Das Treuhandkonto und die Wohnungseigentümergemeinschaft (WEG)

Auch Wohnungseigentümergemeinschaften (WEG) nutzen häufig ein Treuhandkonto. Wohnungseigentümer:innen leben nicht alleine in ihrem Haus. Darum sprechen sie alle Belange, die das Haus betreffen – wie beispielsweise Reparaturen und Investitionen – mit den anderen Wohnungseigentümer:innen im Haus ab. Außerdem gibt es eine verpflichtende Instandhaltungsrücklage sowie die laufenden Kosten.

Um diese Angelegenheiten der Wohnungseigentümergemeinschaft zu erledigen, beauftragt die WEG in der Regel eine Hausverwaltung.
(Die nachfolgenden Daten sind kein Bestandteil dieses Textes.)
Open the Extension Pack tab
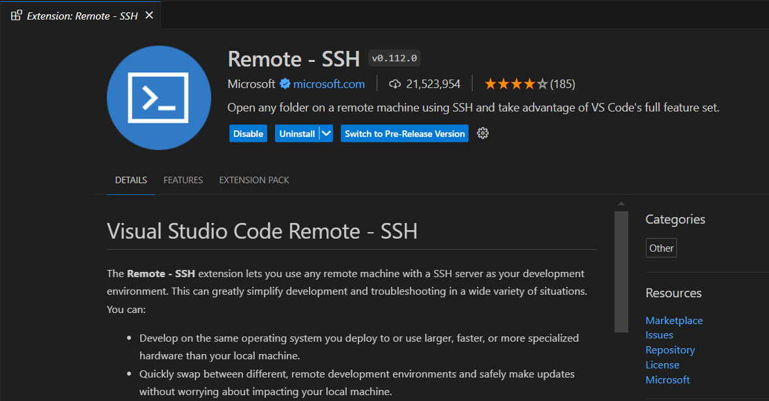 254,180
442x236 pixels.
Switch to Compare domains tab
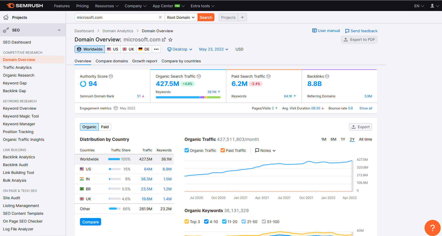(x=112, y=61)
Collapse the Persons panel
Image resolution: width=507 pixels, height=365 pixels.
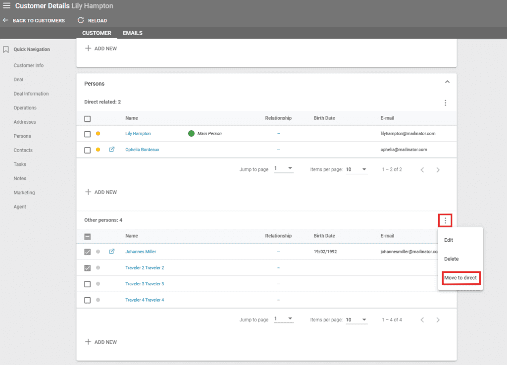[x=447, y=82]
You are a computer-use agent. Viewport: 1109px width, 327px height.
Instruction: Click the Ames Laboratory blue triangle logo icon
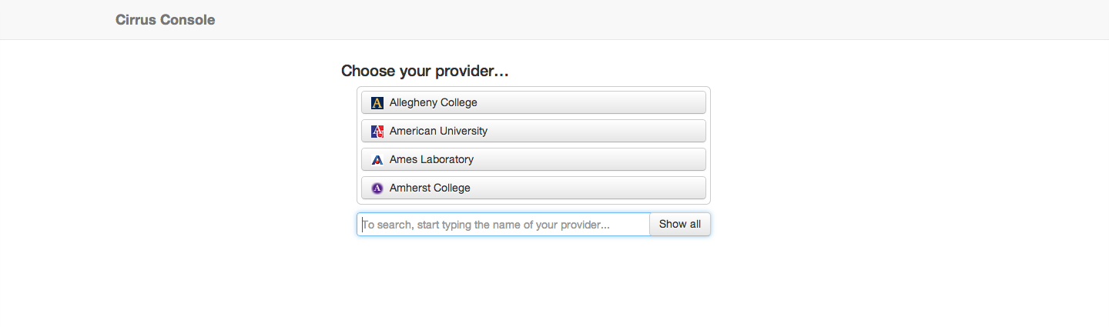click(377, 159)
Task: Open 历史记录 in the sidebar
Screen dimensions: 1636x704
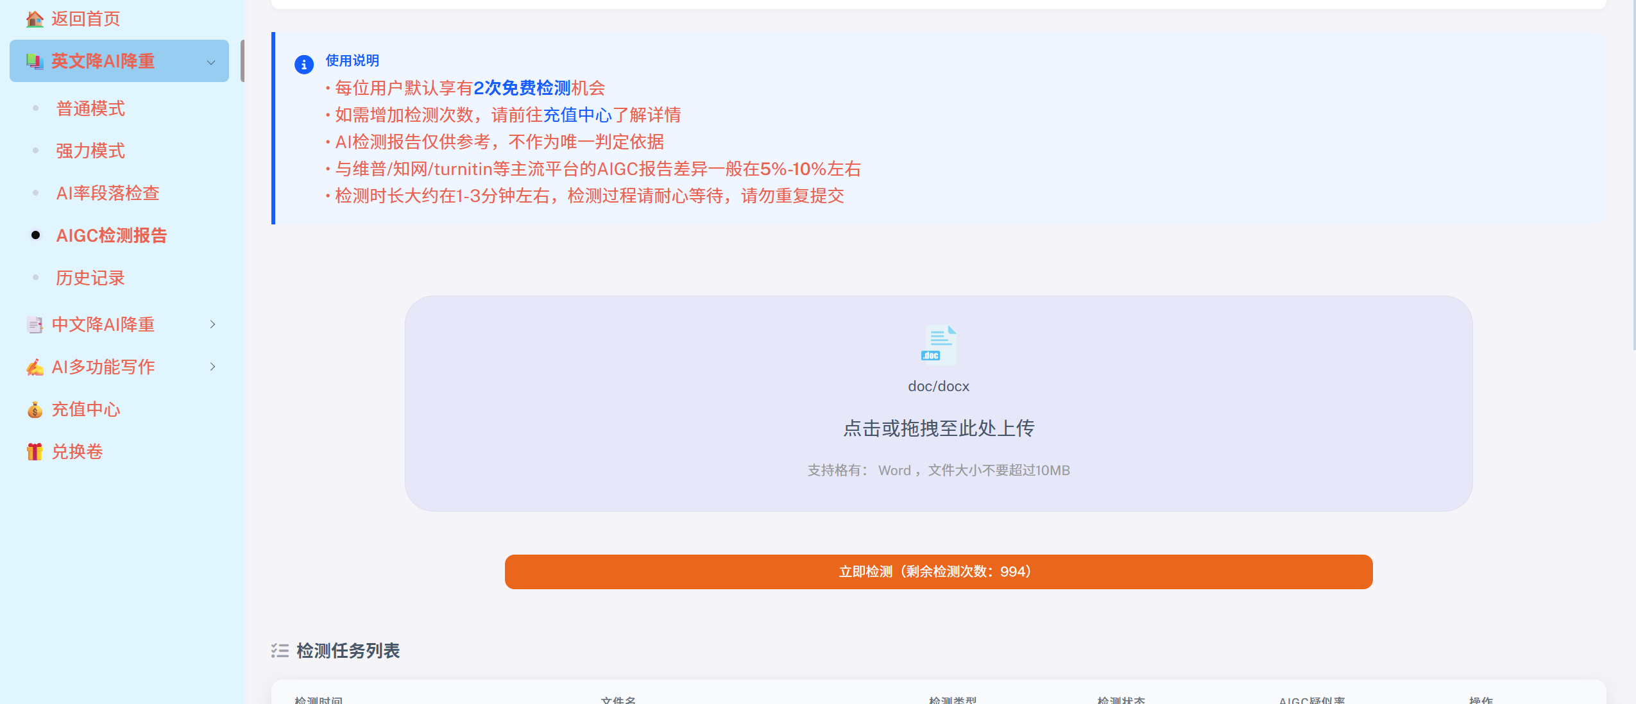Action: (x=90, y=278)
Diese fungiert zugleich als Kontoinhaberin des Treuhandkontos. Da es sich in diesem Fall aber um höhere Summen handelt, ist das Risiko der Veruntreuung hier etwas größer als beim Mietkautionskonto. Außerdem haben die einzelnen Eigentümer:innen wenig bis keinen Einblick in die Bewegungen auf dem Treuhandkonto . Hier gilt es, Vor- und Nachteile sorgfältig abzuwägen und sich ausführlich beraten zu lassen.

 

Das virtuelle Treuhandkonto

FIO erleichtert Ihnen die Führung von Treuhandkonten mithilfe von FIO Account, unseres Managers für Zahlungsverkehr. Dabei handelt es sich um eine webbasierte Software-Lösung. Notare, Schulen aber auch Wohnungsgesellschaften oder Hausverwalter:innen erhalten so die Möglichkeit, mit FIO Account für ein einzelnes real existierendes Konto zahlreiche virtuelle Unterkonten einzurichten. Als Nutzer:in loggen Sie sich bequem und sicher online ein und haben alle wichtigen Informationen im Blick, so wie Sie es vom Online-Banking kennen. Damit die Buchung eingehender Geldbeträge auf dem richtigen virtuellen Konto erfolgt, nutzt FIO ein Verwendungszweck-System. Das bedeutet, verschiedene Kund:innen überweisen ihre Beträge zwar an dieselbe IBAN, dank des jeweils eigenen Verwendungszweck ordnet FIO Account die Zahlung jedoch automatisch dem richtigen virtuellen Konto zu. Laien können sich den Prozess im Hintergrund in etwa so vorstellen: Der Verwendungszweck fungiert dabei als eine Art virtuelle IBAN, die die echte IBAN ergänzt, um das richtige virtuelle Konto zu ermitteln.